La convention internationale des droits de l’enfant a 20 ans. Une avancée pour la reconnaissance des droits de chaque enfant et de sa famille ?

Article de ’Partenaire n° 67, mars-avril 2010

Article posté le 7 mai 2010 Print Friendly

La convention internationale des droits de l'enfant a 20 ans. Une avancée pour la reconnaissance des droits de chaque enfant et de sa famille ?

En Belgique, ATD Quart Monde a organisé ou participé à différent événements publics, notamment dans le cadre de la CODE [1] dont il fait partie : conférences-débats, présentation de la vidéo « Viens avec nous », foire aux outils pédagogiques...
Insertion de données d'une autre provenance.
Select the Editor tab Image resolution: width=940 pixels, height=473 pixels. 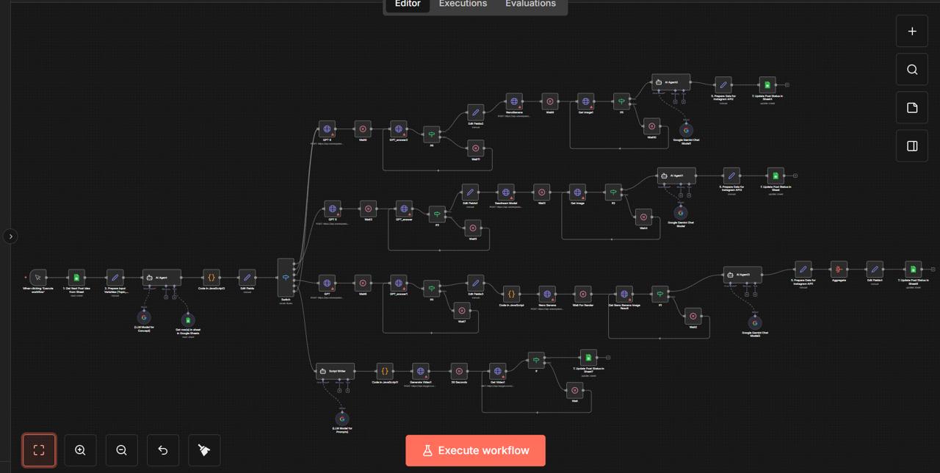click(x=408, y=4)
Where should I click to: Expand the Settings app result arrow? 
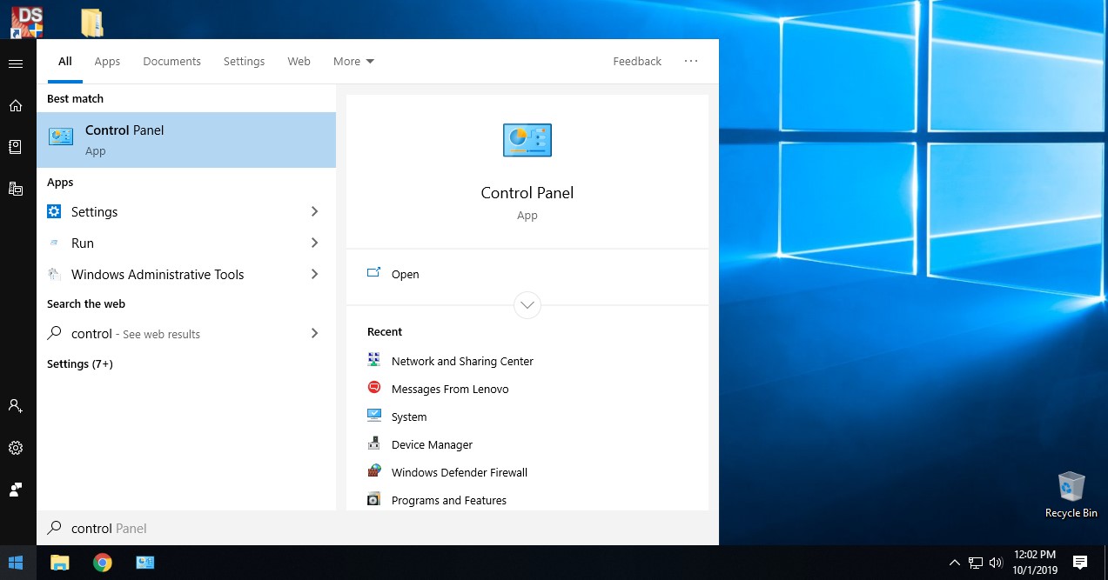pyautogui.click(x=314, y=211)
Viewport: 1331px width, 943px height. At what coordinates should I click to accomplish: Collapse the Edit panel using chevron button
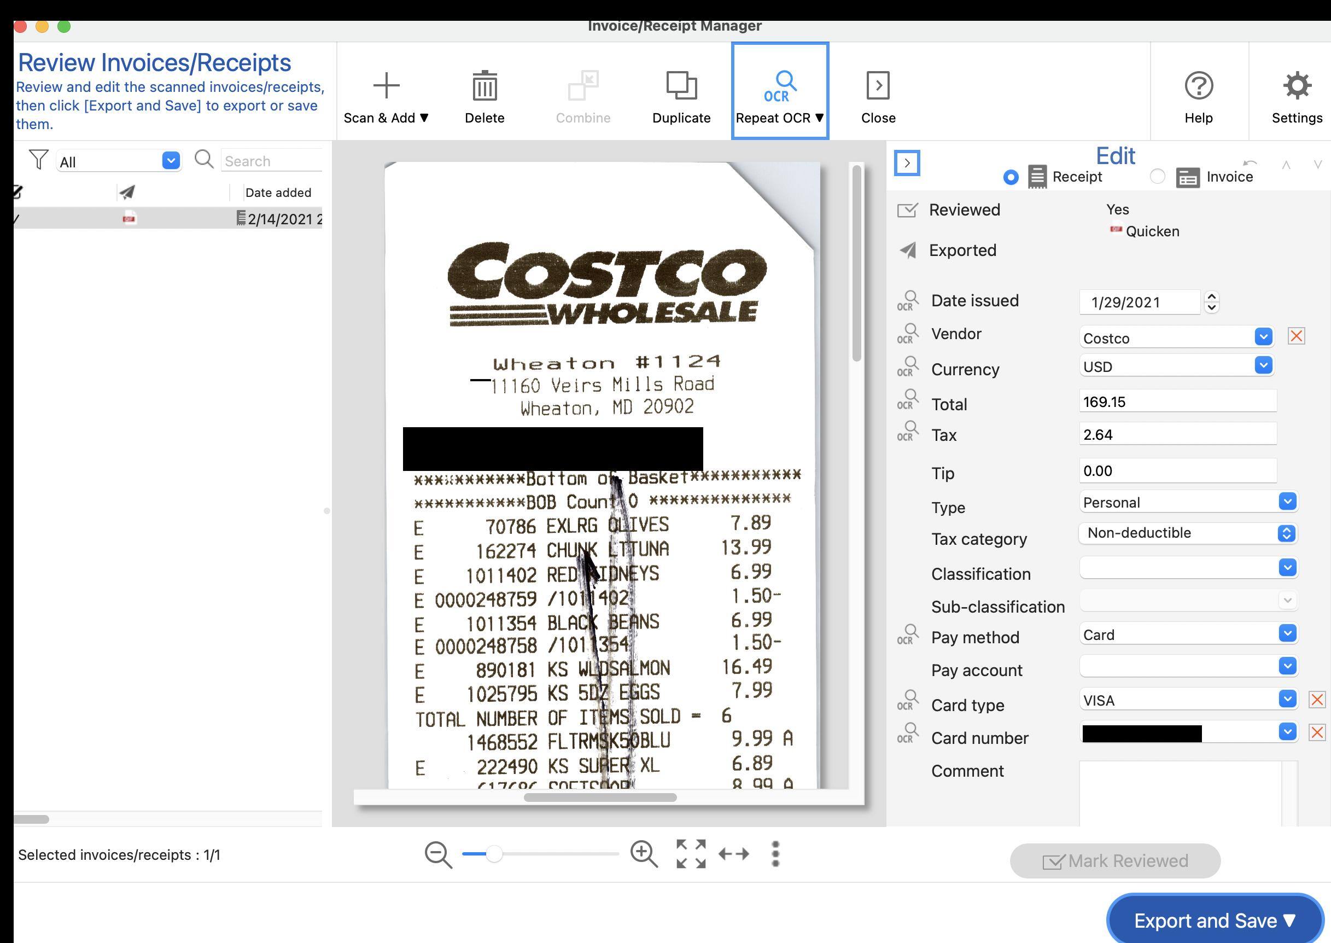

Des enfants ont eu l’occasion de participer à la campagne Tapori et d’aborder la question des droits de l’enfant, dans des activités comme les bibliothèques ou des ateliers de rue, dans des camps durant l’été ou dans leur classe avec leurs enseignants.
Des adultes ont aussi réfléchi à la place et aux droits des enfants durant les Universités populaires ou lors d’ateliers organisés à la journée de reprise en septembre.

Campagne Tapori 2008/2009
_C’est par l’histoire vraie d’un enfant d’Haïti, « Où est Mackenson  ? », que cette campagne a démarré. La vidéo « Viens avec nous » retrace quelques rencontres et étapes de cette campagne. Elle vient de se terminer en décembre 2009 par la rencontre de plusieurs délégations d’enfants Tapori avec Madame Kang, la Haut commissaire adjointe aux droits de l’homme à Genève.
_« Le courage vient de la jeunesse. Nous avons besoin que vous nous rappeliez jour après jour qu’il faut que nous ayons ce courage pour oser briser le silence qui entoure les violations des droits de l’homme. » a dit Madame Kang , en s’adressant aux enfants.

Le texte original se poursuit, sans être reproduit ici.